BP has now reached settlements with both of its partners in the Macondo well. MOEX Offshore 2007 LLC, which owned 10 percent, agreed in May to pay BP $1 billion.
However, it is still embroiled in lawsuits and countersuits with Transocean Ltd., operator of the Deepwater Horizon drilling rig, and Halliburton Co., which was responsible for cementing the well. The suits are scheduled to go to trial in New Orleans in February.
BP also faces the prospect of fines in the tens of billions of dollars.
BP has made provisions for up to $42 billion in costs from the blowout, and it has embarked on raising $30 billion by selling assets.
Anadarko, based in The Woodlands, Texas, is handing over its 25 percent stake in the well to BP as part of the settlement.
The agreement also gives Anadarko a potential share in funds which BP recovers from third parties or insurance.

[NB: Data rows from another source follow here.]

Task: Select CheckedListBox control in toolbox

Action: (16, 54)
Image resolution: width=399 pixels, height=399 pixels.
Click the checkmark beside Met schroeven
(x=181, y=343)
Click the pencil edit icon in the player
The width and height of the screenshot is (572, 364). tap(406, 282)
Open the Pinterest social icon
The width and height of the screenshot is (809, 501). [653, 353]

If BP’s total recovery exceeds $1.5 billion, Anadarko would get 12.5 percent of the excess, or up to $1 billion, BP said.

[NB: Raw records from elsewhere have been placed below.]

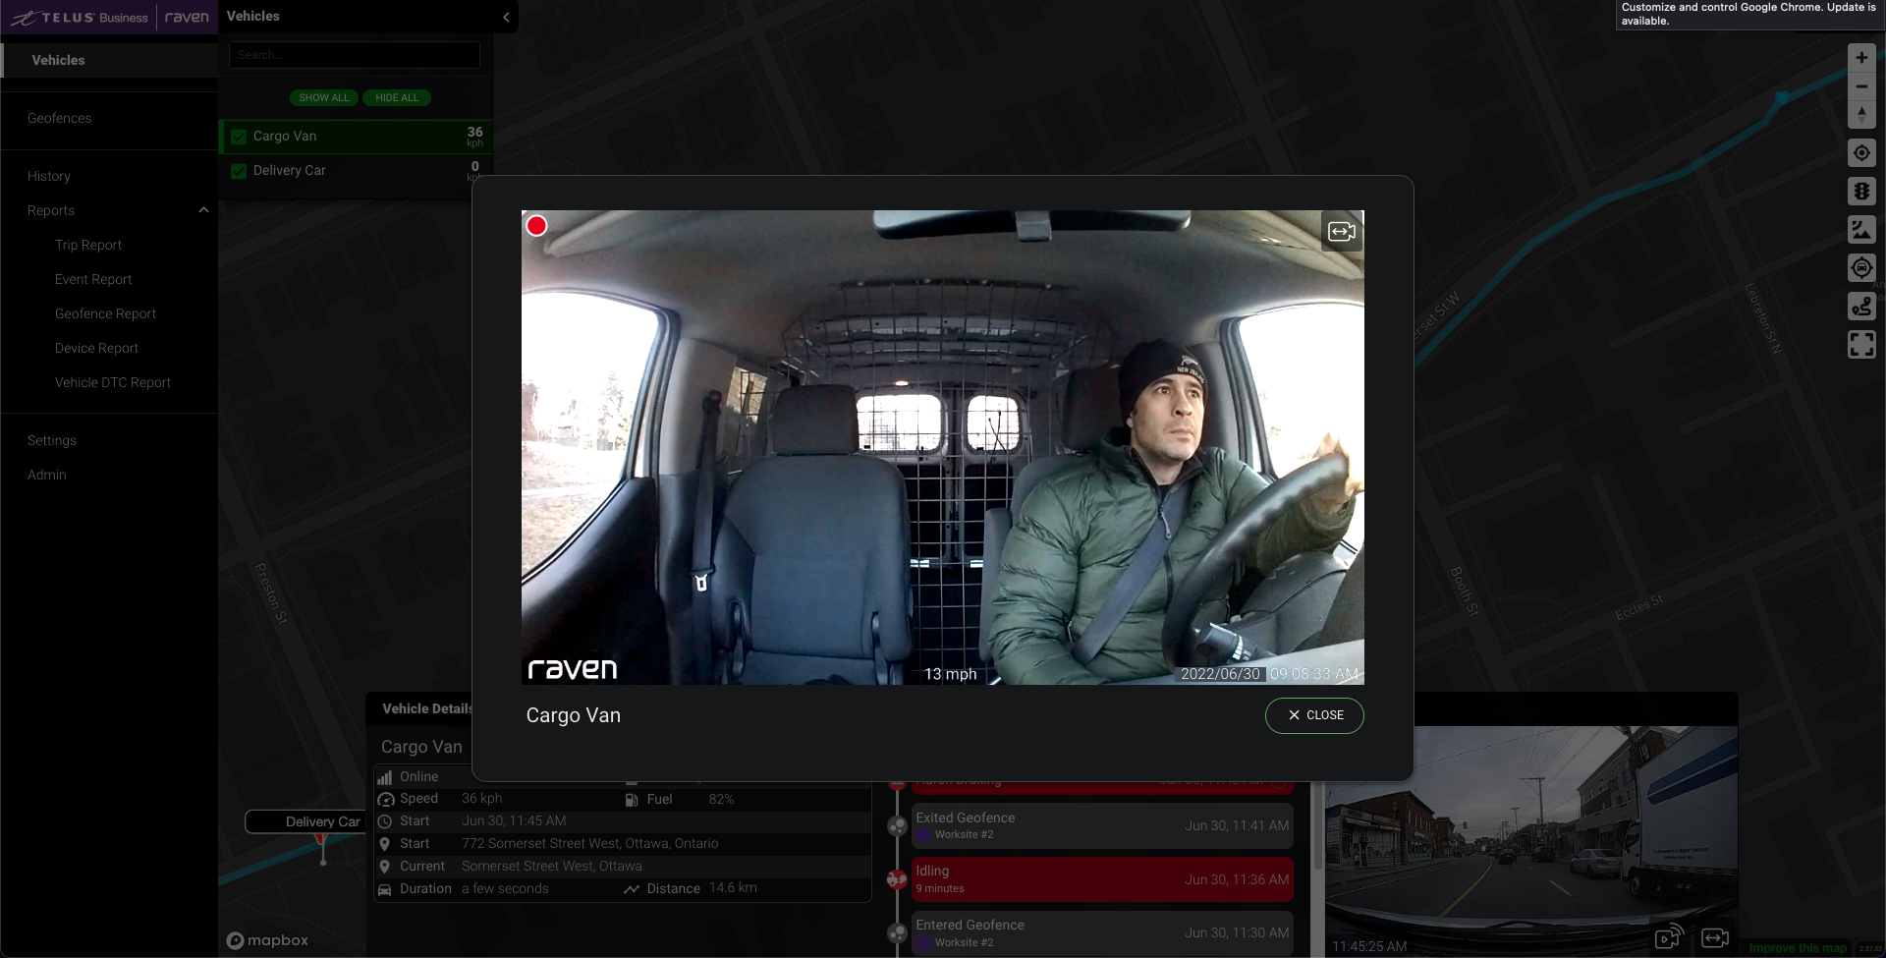Switch camera view in video popup
1886x958 pixels.
pyautogui.click(x=1342, y=232)
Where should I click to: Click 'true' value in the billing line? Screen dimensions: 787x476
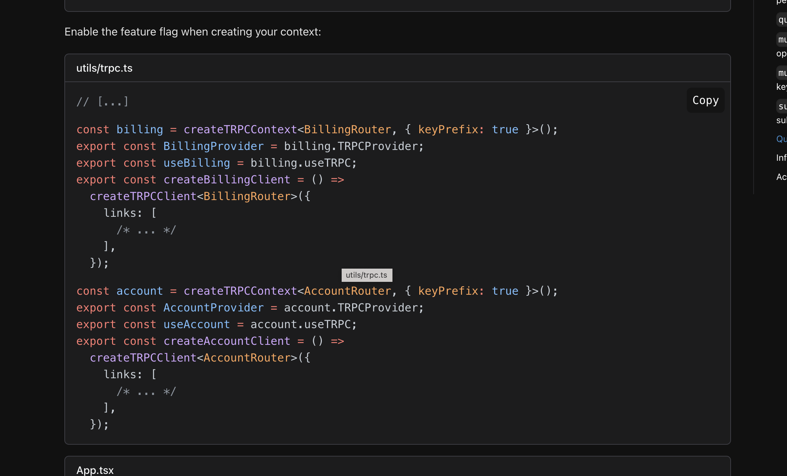pos(505,130)
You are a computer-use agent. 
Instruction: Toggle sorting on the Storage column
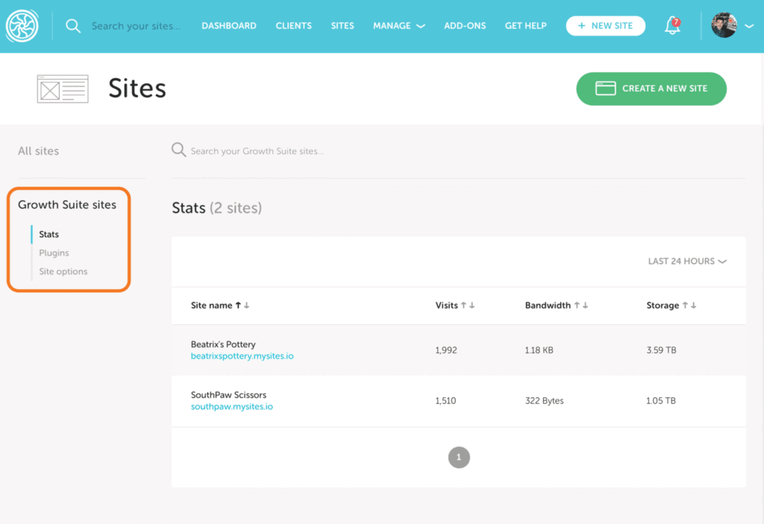684,305
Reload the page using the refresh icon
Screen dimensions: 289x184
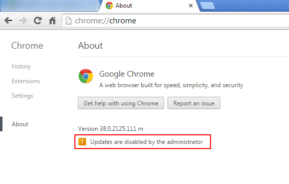click(x=38, y=20)
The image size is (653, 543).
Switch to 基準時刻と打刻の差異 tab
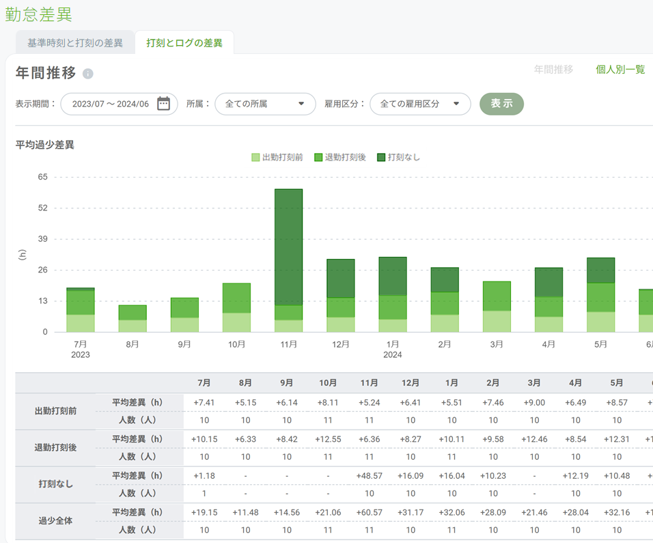[x=75, y=43]
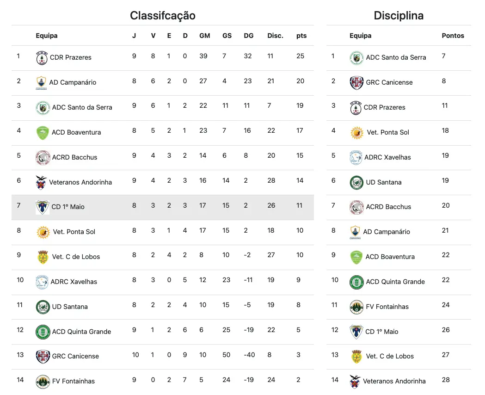Viewport: 485px width, 395px height.
Task: Open ACD Quinta Grande link in Classificação table
Action: click(x=81, y=332)
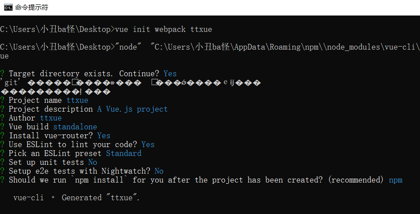Click the 'Yes' answer after 'Continue?'
The width and height of the screenshot is (420, 214).
click(x=170, y=74)
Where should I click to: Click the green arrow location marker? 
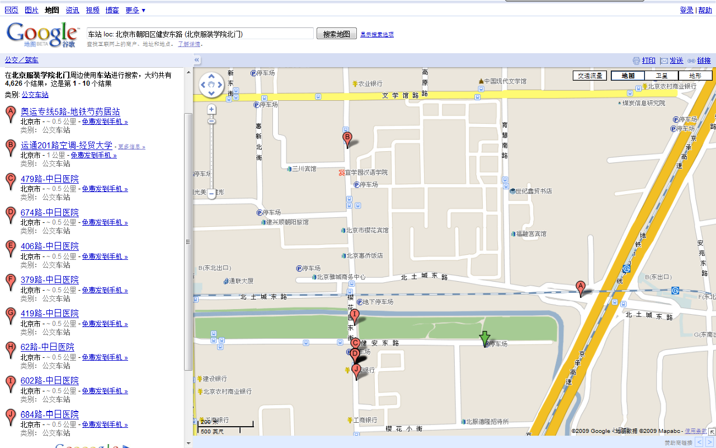(x=484, y=338)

“This settlement agreement with BP is the right action for our stakeholders, as it removes significant uncertainty regarding future liabilities and associated risks,” said Jim Hackett, chairman and CEO of Anadarko.
“This settlement represents a positive resolution of a significant uncertainty and it resolves the issues among all the leaseholders of the Macondo well,” said BP Chief Executive Bob Dudley.
“There is clear progress with parties stepping forward to meet their obligations and help fund the economic and environmental restoration of the Gulf,” Dudley said. “It’s time for the contractors, including Transocean and Halliburton, to do the same.”
Weatherford International Inc., a contractor based in Switzerland, also agreed in June to pay $75 million to the trust fund to settle claims between it and BP. Weatherford manufactured the float collar, designed to help contain cement, used in the blown-out well.
U.S. regulators last week cited BP PLC, Transocean Lld. and Halliburton for alleged safety and environmental violations stemming from last year’s rig explosion and massive Gulf oil spill.
The companies were given 60 days to appeal the citations issued by the U.S. Interior Department’s Bureau of Safety and Environmental Enforcement.
A report issued last month by the panel of government investigators laid ultimate responsibility on BP for the disaster, which spewed roughly 200 million gallons (750 million liters) of oil into the Gulf.
BP ignored crucial warnings and made bad decisions during the cementing of the well, but Transocean and Halliburton shared some of the blame, the report concluded.
In its asset disposal program, BP has announced at least 15 sales including:
—Its 60 percent stake in Argentina-based oil and gas producer Pan American Energy to Bridas Corp. of Argentina for $7 billion.
—A bundle of onshore gas assets to Apache Corp. for $7.1 billion.
—Its oil and gas exploration business in Colombia for $1.9 billion to Ecopetrol of Colombia and Talisman of Canada.
—Energy assets in Venezuela and Vietnam to its Russian joint venture TNK-BP for $1.8 billion.